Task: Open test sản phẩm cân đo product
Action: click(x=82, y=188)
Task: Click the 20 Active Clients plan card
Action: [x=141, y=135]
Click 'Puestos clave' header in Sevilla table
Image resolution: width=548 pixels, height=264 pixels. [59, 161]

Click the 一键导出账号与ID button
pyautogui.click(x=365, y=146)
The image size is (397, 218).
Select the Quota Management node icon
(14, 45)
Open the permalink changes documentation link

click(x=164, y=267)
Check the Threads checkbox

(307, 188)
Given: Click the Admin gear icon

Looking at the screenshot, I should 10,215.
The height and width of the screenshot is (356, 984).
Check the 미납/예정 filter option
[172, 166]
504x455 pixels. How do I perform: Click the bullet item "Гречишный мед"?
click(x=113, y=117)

.....

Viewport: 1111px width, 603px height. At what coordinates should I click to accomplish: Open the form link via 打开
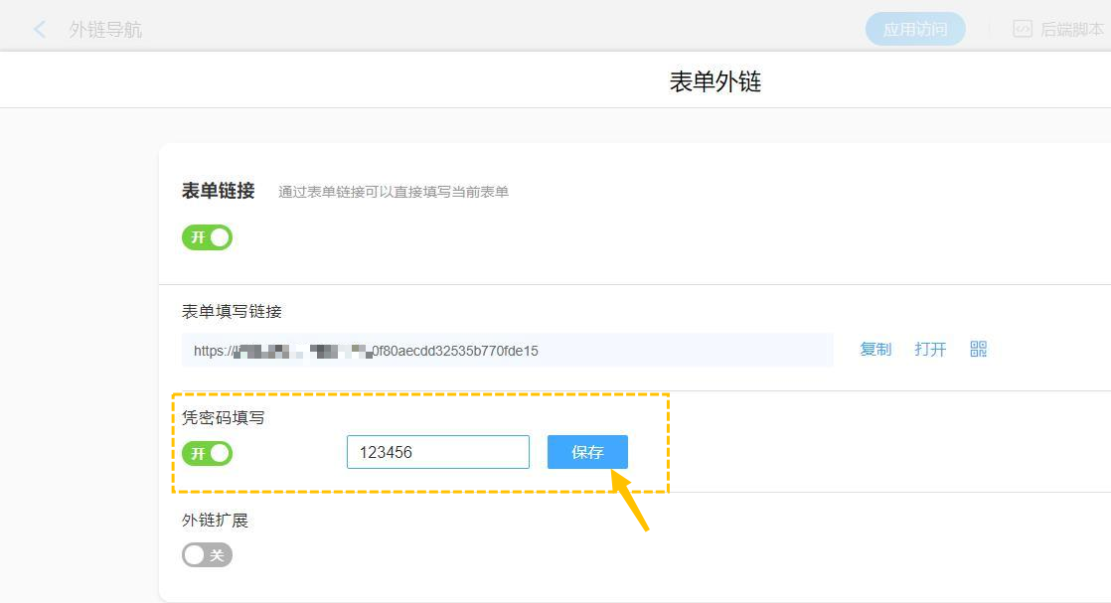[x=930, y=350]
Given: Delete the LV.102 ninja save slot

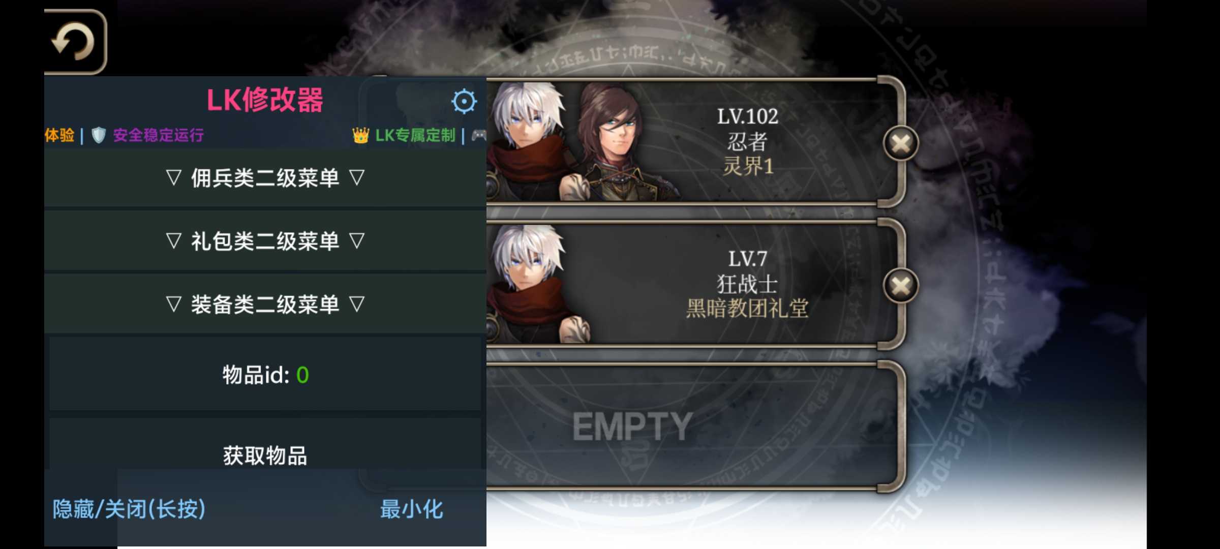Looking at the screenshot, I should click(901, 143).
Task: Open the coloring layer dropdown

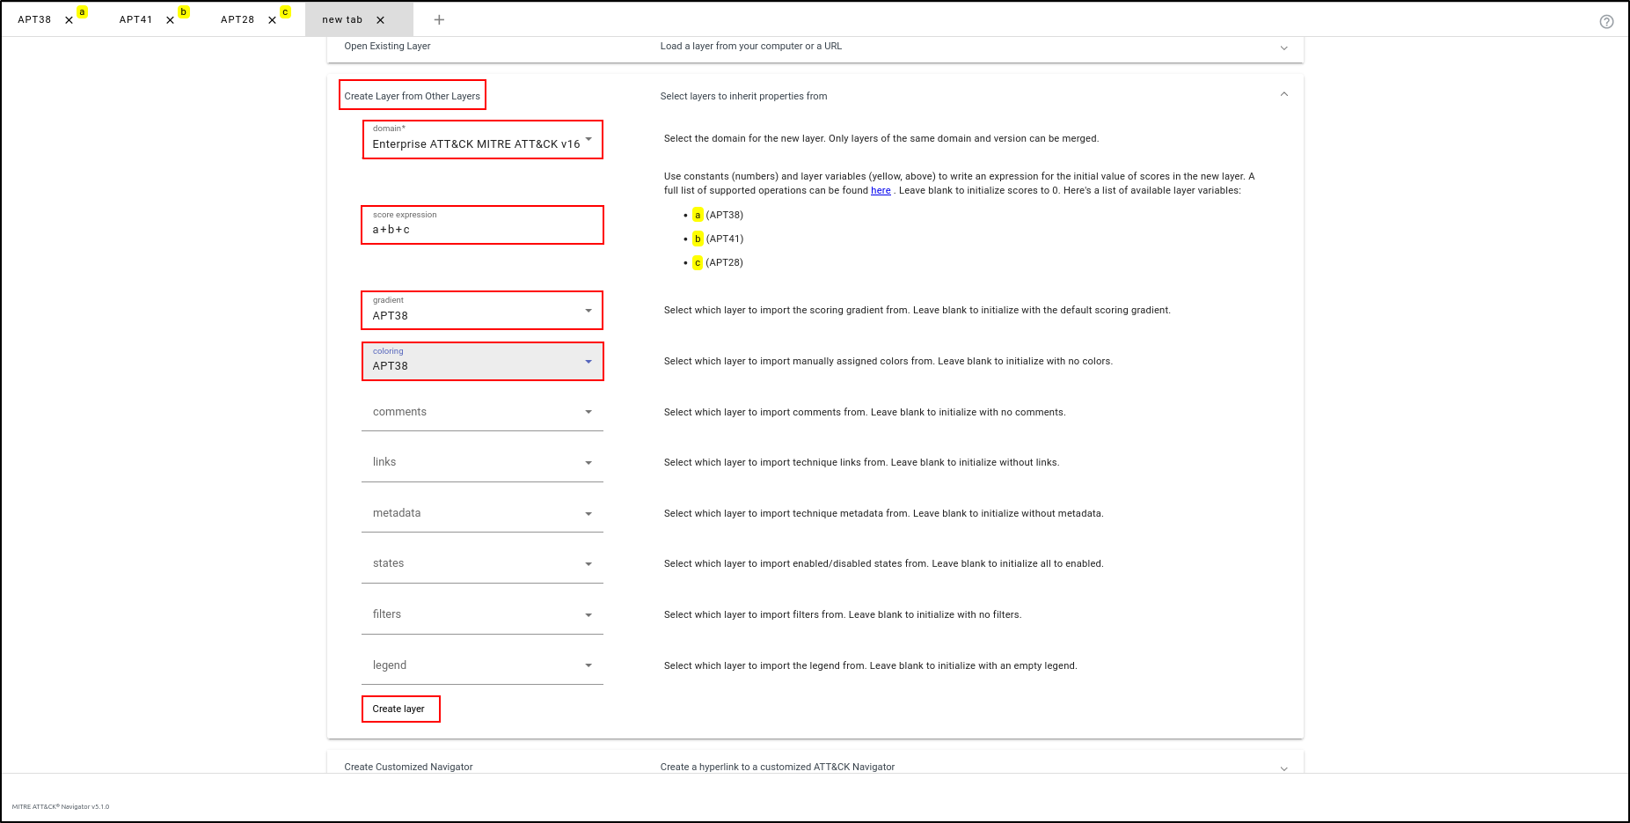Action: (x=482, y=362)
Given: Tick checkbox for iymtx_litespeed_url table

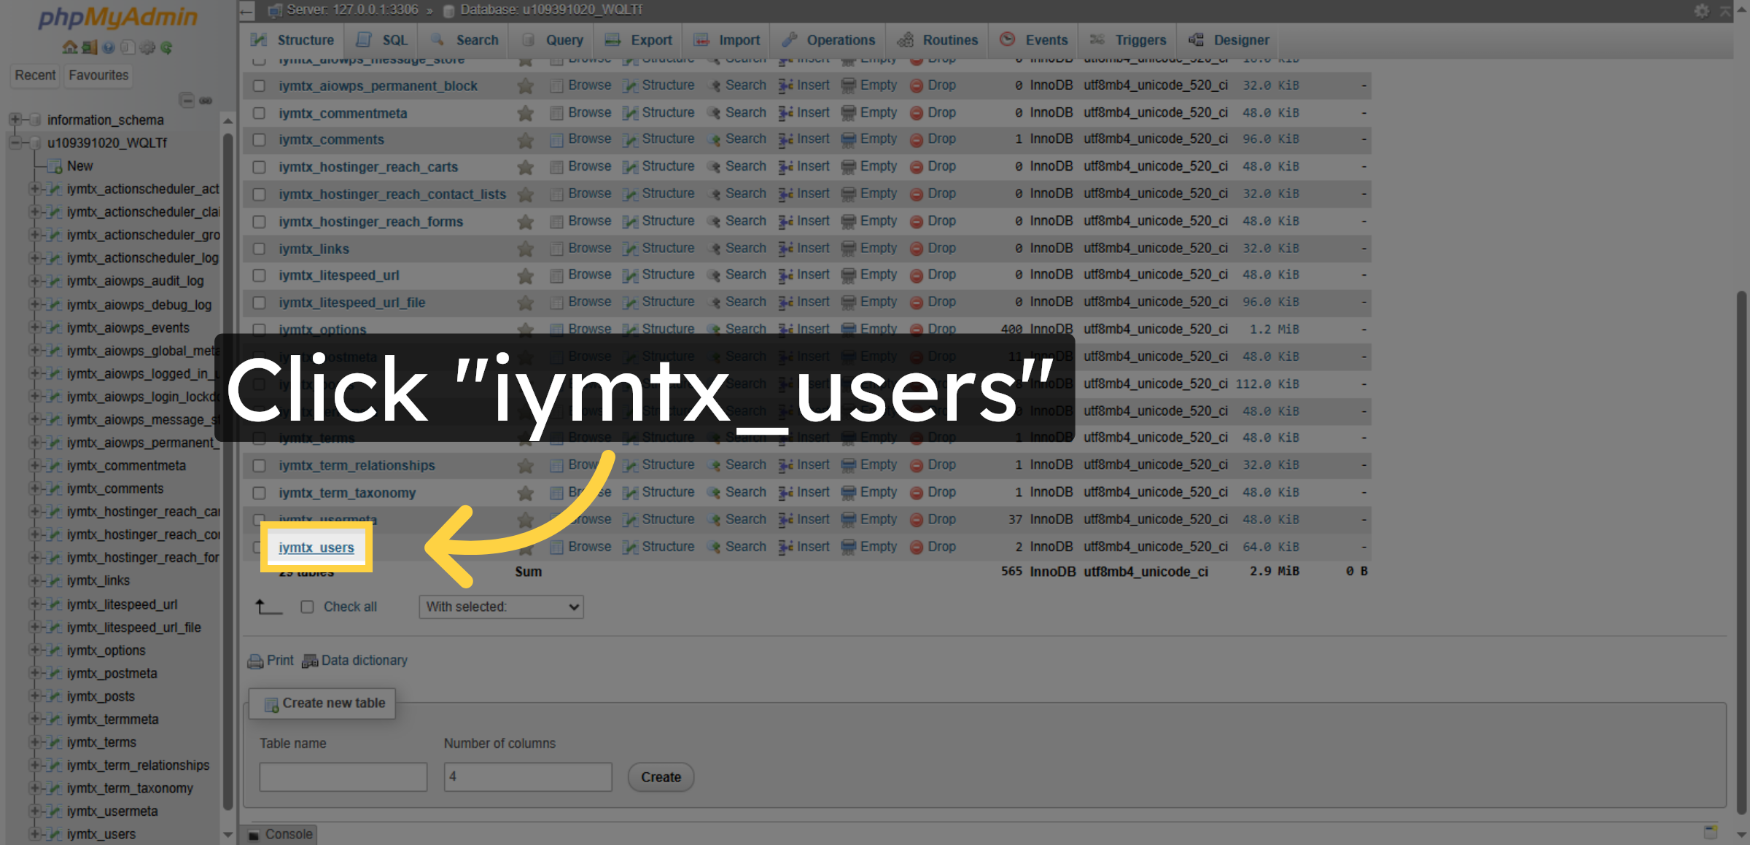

.....

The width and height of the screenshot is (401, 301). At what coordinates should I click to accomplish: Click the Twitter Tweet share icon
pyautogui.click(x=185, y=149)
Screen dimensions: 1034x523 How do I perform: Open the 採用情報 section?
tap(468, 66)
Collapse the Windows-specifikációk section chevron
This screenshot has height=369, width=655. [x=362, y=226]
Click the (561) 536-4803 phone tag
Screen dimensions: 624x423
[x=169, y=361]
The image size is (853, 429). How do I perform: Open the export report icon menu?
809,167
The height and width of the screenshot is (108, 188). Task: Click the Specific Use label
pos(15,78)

.....

Modifie les lignes en commençant à celle qui contient "The height and width of the screenshot is (356, 984)." et en terminant à celle qui contient "click(x=113, y=117)" : remplace "bullet item" par "list item" et laisse tout le reste identique.

The height and width of the screenshot is (356, 984).
Check the 미납/예정 filter option
[172, 166]
504x455 pixels. How do I perform: Click the list item "Гречишный мед"?
click(x=113, y=117)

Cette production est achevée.